Понятие о критике как о своего рода служанке литературы – вредно и обоюдоопасно: высокомерно-пренебрежительное отношение к критике как к чему-то «принципиально ущербному, завершающему себя с помощью чужого творчества» (заявление Марселя Пруста) привело, как известно, на Западе к резко противоположному и столь же противоестественному соотношению ценностей. Как писал М. Эпштейн в статье «Критика в конфликте с творчеством» (Вопросы литературы, 1975, № 2), на Западе ныне с тревогой анализируют «усиливающуюся в критике тенденцию к автономии, к цеховой замкнутости, к освобождению от обязательств перед литературой и читателями. Как указывал… английский критик Д жордж Стейнер, «если вообще критик является слугой поэта, то сегодня он ведет себя как господин».
Такое превосходительное отношение критики к литературе, отношение господина к подчиненному, в свою очередь «вызывает девальвацию тех художественных ценностей, которые критика по своей природе призвана оберегать».
Да, понимание целей и задач критики во многом определяется пониманием того, что же такое литература в целом.

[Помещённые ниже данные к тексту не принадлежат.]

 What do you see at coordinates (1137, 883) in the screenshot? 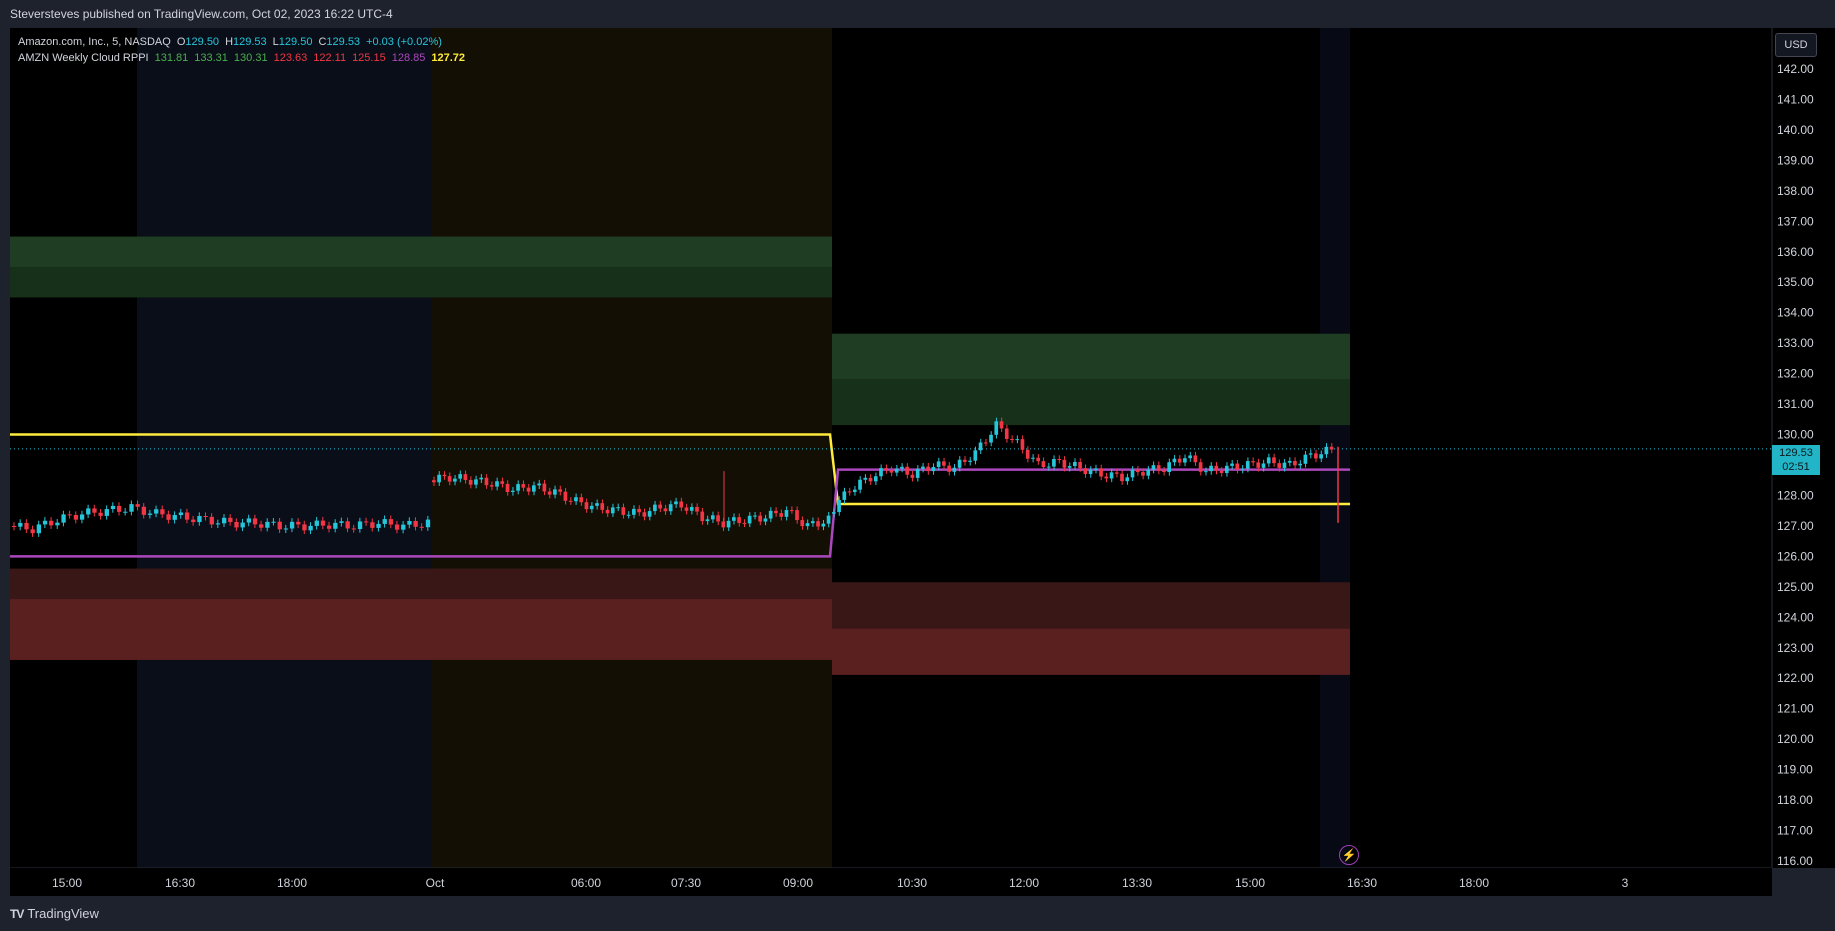
I see `x-tick-label: 13:30` at bounding box center [1137, 883]. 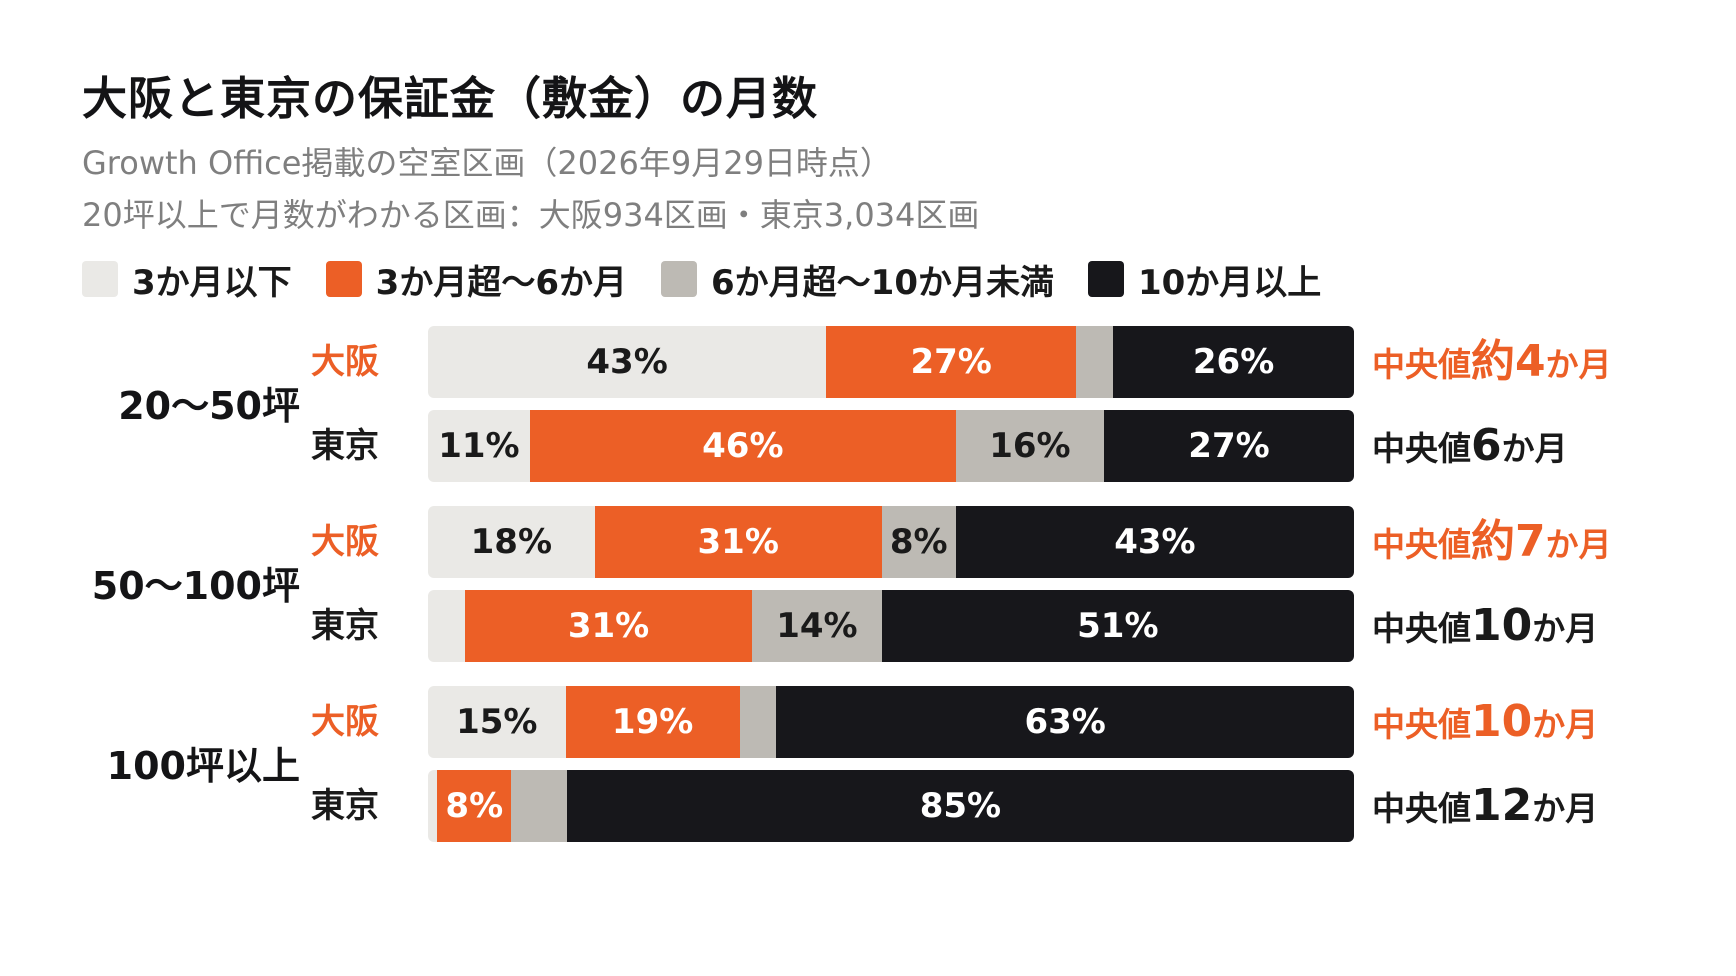 What do you see at coordinates (209, 406) in the screenshot?
I see `group-label: 20〜50坪` at bounding box center [209, 406].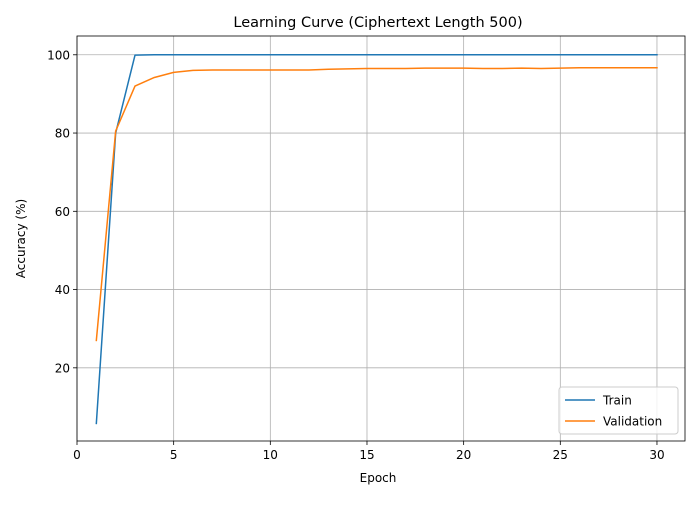 The height and width of the screenshot is (505, 700). What do you see at coordinates (366, 455) in the screenshot?
I see `x-tick-label: 15` at bounding box center [366, 455].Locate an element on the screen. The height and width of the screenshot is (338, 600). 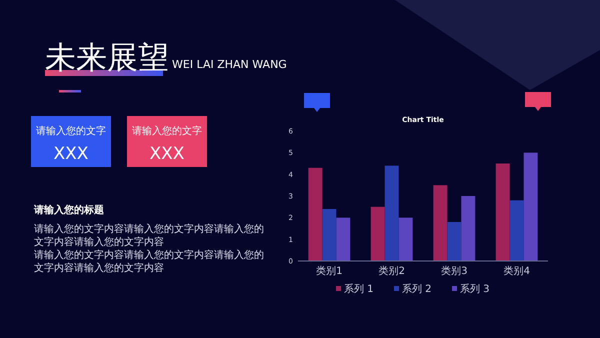
text: WEI LAI ZHAN WANG is located at coordinates (230, 64).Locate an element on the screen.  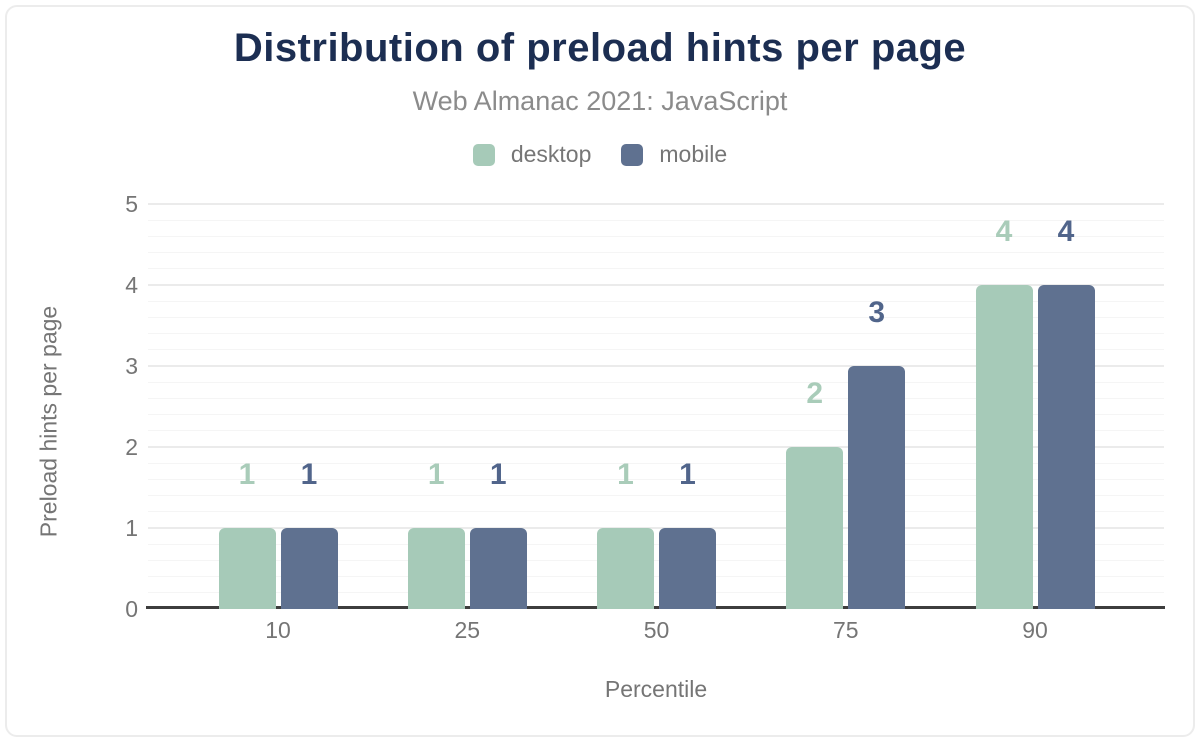
x-axis-tick-label: 10 is located at coordinates (278, 630).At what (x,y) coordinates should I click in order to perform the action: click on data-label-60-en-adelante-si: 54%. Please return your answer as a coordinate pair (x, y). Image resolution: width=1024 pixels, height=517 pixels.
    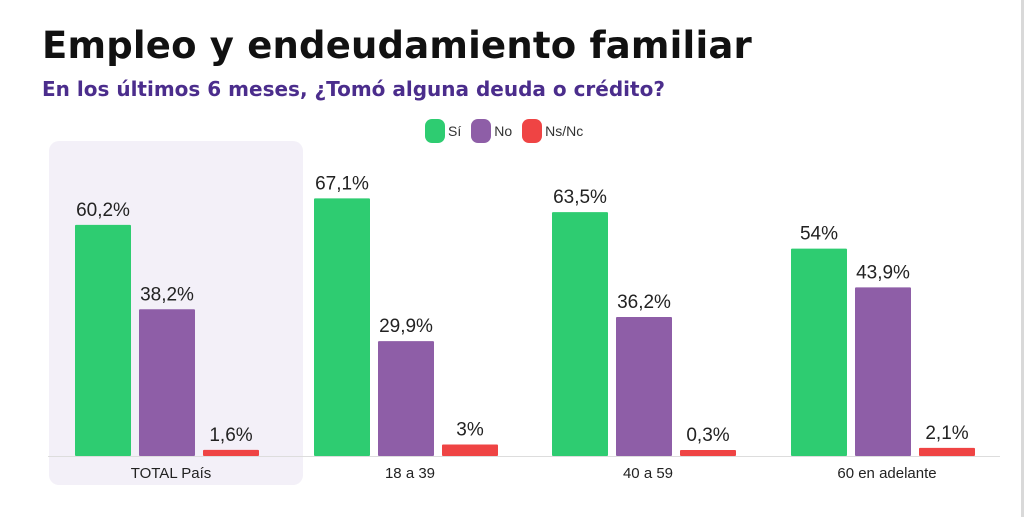
    Looking at the image, I should click on (819, 234).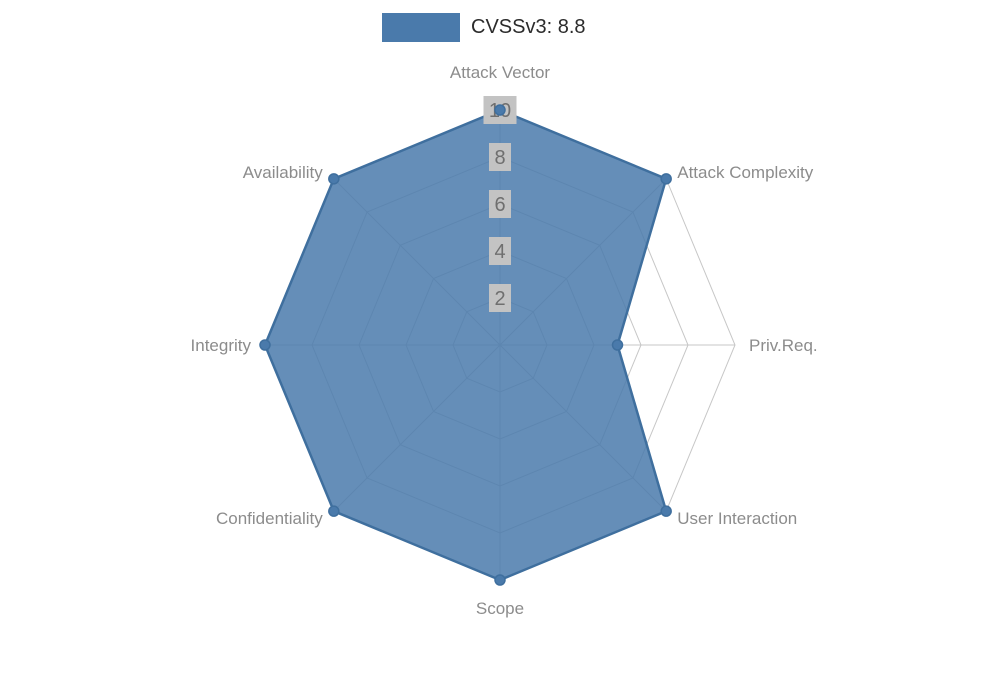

Если литература это только особый способ личного самоутверждения или самовыражения с помощью определенной системы знаков (о чем в конечном счете твердят теоретики и практики различных школ формализма, модернизма, авангардизма) или если, как писал в свое время Гончаров, разуметь «под словом «литература» повести, романы, стихи – словом, беллетристику», то есть только определенный род профессиональной деятельности, – то это одно дело. Тогда и задачи литературной критики действительно чисто профессиональные: толковать, комментировать. Что в одной ситуации и осознается как прислужничество, а в другой – как господство. Если же литература, – продолжает Гончаров, – это «письменное или печатное выражение духа, ума, фантазии, знаний целой страны», тут уж, как мы понимаем, дело совсем иное.
А именно
Но в таком случае иные и цели и задачи критики, имеющей дело не просто с повестью такого-то прозаика или стихами такого-то поэта, но с «великими порывами духа» целой нации, народа, запечатленными в художественном слове. Тут уж не до господства и не до прислуживания. Тут вступают в силу совершенно иные категории. Тут нужен не комментатор, но действительно – мыслитель, философ, идеолог, обладающий, кроме того, высокоразвитым художественным вкусом, чувством прекрасного.